|Year : 2022 | Volume
| Issue : 1 | Page : 115-117
Intracameral injection of methotrexate for treatment of epithelial ingrowth
Farhad Salari, Ghasem Fakhraie, Fahimeh Asadi Amoli, Mehran Zarei-Ghanavati
Department of Cornea, Farabi Eye Hospital, Tehran University of Medical Sciences, Tehran, Iran
|Date of Submission||16-May-2021|
|Date of Decision||18-Jul-2021|
|Date of Acceptance||21-Jul-2021|
|Date of Web Publication||16-Apr-2022|
Farabi Eye Hospital, Qazvin Square, Tehran
Source of Support: None, Conflict of Interest: None
Purpose: To report a case of intracameral injection of methotrexate (MTX) to treat the epithelial ingrowth that occurred following glaucoma surgery.
Methods: A case report of a 40-year-old male with epithelial ingrowth after implantation of Ahmed glaucoma valve.
Results: The patient was treated with 11 doses of weekly intracameral MTX (400 mg/0.1 ml). Clinical evidence of recurrence was not observed after 11 months of follow-up.
Discussion: Intracameral MTX can be used as an alternative for the treatment of epithelial ingrowth.

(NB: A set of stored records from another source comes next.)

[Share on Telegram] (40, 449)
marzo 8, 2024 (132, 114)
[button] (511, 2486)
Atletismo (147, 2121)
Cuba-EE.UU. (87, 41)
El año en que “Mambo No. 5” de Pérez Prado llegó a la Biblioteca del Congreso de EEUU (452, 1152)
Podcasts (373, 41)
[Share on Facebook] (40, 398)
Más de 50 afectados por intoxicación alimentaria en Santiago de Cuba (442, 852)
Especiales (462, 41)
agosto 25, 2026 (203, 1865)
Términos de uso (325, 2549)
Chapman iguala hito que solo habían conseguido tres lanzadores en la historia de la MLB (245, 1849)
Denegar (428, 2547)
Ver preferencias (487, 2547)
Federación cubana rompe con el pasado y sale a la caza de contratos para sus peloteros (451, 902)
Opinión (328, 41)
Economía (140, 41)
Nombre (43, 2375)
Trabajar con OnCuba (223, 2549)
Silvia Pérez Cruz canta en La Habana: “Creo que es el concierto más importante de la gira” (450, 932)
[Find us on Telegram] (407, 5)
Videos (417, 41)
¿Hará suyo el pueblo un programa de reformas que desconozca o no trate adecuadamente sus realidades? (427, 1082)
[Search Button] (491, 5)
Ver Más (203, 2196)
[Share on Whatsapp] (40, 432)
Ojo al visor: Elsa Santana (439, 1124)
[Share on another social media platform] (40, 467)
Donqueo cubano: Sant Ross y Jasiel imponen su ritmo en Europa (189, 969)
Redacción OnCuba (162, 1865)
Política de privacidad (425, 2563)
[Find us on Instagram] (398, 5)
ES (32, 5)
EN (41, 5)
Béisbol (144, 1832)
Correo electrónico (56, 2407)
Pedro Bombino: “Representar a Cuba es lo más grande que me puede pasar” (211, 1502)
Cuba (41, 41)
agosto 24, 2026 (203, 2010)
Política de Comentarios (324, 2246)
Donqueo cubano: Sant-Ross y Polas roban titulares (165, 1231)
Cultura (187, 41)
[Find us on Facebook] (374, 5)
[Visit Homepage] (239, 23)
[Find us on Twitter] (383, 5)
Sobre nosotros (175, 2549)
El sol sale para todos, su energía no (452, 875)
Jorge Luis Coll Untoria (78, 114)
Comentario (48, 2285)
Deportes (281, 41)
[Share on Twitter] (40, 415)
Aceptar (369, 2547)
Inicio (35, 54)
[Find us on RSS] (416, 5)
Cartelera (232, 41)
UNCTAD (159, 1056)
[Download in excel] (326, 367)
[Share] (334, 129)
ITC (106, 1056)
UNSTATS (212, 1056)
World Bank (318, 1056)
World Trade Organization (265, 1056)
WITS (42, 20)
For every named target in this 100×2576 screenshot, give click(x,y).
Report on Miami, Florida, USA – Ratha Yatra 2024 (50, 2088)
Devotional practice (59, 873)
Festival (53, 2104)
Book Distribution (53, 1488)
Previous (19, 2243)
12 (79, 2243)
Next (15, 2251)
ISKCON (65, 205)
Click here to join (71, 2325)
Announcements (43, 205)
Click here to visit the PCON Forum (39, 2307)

Keywords: Epithelial ingrowth, Glaucoma valve, Intracameral, Methotrexate
|How to cite this article:|
Salari F, Fakhraie G, Amoli FA, Zarei-Ghanavati M. Intracameral injection of methotrexate for treatment of epithelial ingrowth. J Curr Ophthalmol 2022;34:115-7
| Introduction|| |
Epithelial ingrowth is characterized by corneal epithelial cells' growth into the anterior chamber of the eye and may occur after various surgeries, including keratoplasty, cataract surgery, and glaucoma surgeries like Ahmed valve implantation. Many strategies have been proposed to treat this condition, such as surgery or intravitreal injection of different medications, including intracameral injection of 5-fluorouracil and methotrexate (MTX)., Herein, we report a case of intracameral injection of MTX for the treatment of epithelial ingrowth.
| Case Report|| |
A 40-year-old male with a history of retinitis pigmentosa and advanced glaucoma in both eyes was referred for the evaluation of low visual acuity. He had undergone Ahmed valve shunt surgery and lens extraction in the left eye before presenting to our clinic. Furthermore, the patient had a history of vitrectomy and lens extraction for treatment of retinal detachment after trauma in the right eye. On examination, the visual acuity was counting fingers at 1 meter in the right eye and hand motion in the left eye. The intraocular pressure was 21 mmHg in the right eye and 16 mmHg in the left. The patient was on timolol and brimonidine eye drops every 12 h. On slit-lamp biomicroscopy, band keratopathy and partial corneal edema on the left cornea was observed. In May 2019, a superficial keratectomy was performed in the left eye to remove band keratopathy. The vision improved postoperatively to counting fingers at 1 m. However, he presented with a reduced visual acuity due to increased diffuse corneal edema. Therefore, Descemet-stripping automated endothelial keratoplasty (DSAEK) surgery was done in July 2019. Descemet's membrane was sent for pathological examination and a diagnosis of epithelial ingrowth was confirmed [Figure 1]a and [Figure 1]b. The surgery was uneventful, and the visual acuity increased to counting fingers at 1 m again a week after surgery. A retrocorneal membrane with a defined border covering the peripheral corneal endothelium was noted on a slit-lamp examination [Figure 2]a. It progressed centripetally to nearly half of DSAEK lenticule for several months. In December 2019, he received intracameral MTX (400 mg/0.1 ml) every week for seven doses until the resolution of ingrowth was detected on examination. The injections were stopped, but regrowth was noted after a month. Four weekly injections were done to suppress the lesion completely. Eleven months after his last injection, there was no recurrence, but his vision was HM [Figure 2]b. The decrease in vision was probably due to deterioration in optical disk function because cornea and macula examination did not change during follow-up. The consent form was obtained from the patient.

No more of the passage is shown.